Sidang Sutan diketahui sudah dua kali ditunda, dengan alasan tidak didampingi oleh Kuasa Hukum dan menderita sakit.
Sidang hari ini, masih akan membacakan dakwaan dari Jaksa Penuntut Umum pada Komisi Pemberantasan Korupsi (KPK). Dakwaan tersebut terkait dugaan tindak pidana korupsi terkait penerimaan hadiah dalam pembahasan APBN-P Kementerian Energi dan Sumber Daya Mineral (ESDM) tahun 2013 di Komisi VII DPR.
Kuasa Hukum Sutan Bathoegana, Rahmat Harahap mengatakan kliennya direncanakan akan hadir dan siap menjalani sidang pembacaan dakwaan ini.
“Direncanakan hadir (Sutan Bathoegana dalam sidang di Pengadilan Tipikor),” kata Rahmat, Kamis (16/4/2015).
Seperti diketahui, Hakim Tunggal Asiadi Sembiring telah menolak gugatan Sutan Bathoegana dalam sidang praperadilan di Pengadilan Negeri Jakarta Selatan. Hakim beralasan penolakan tersebut lantaran perkara pokok Sutan telah resmi dilimpahkan ke Pengadilan Tipikor Jakarta
KPK telah menetapkan Sutan Bhatoegana sebagai tersangka lantaran diduga menerima hadiah dalam pembahasan APBNP Kementerian ESDM era Jero Wacik di Komisi VII DPR RI pada14 Mei 2014 lalu. Sutan pun telah ditahan sejak 2 Februari 2015 usai menjalani pemeriksaan.

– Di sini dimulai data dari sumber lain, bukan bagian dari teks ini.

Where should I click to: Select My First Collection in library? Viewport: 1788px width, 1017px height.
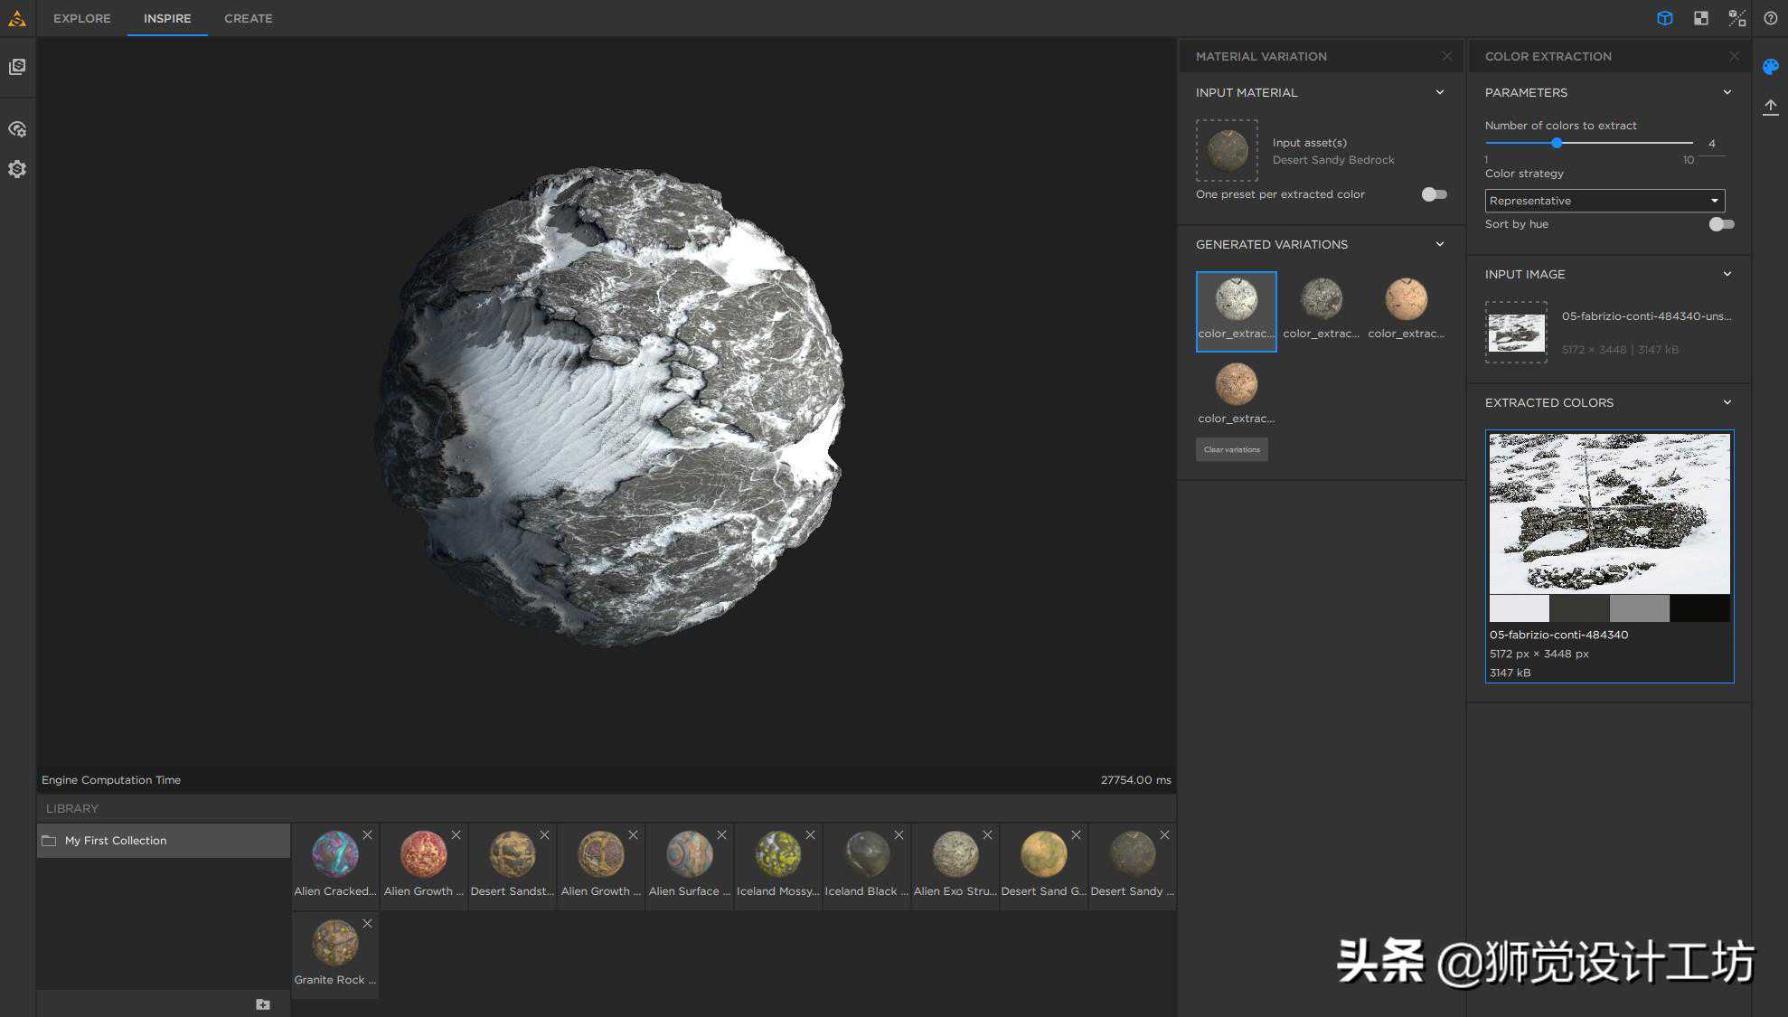pyautogui.click(x=116, y=841)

Dalam perkara itu, Sutan dijerat dengan Pasal 12 huruf a atau b atau pasal 11 dan Pasal 12 B Undang Undang Nomor 31 Tahun 1999 sebagaimana diubah dengan UU Nomor 20 Tahun 2001 tentang Pemberantasan Tindak Pidana Korupsi juncto Pasal 55 ayat 1 ke-1 KUHPidana.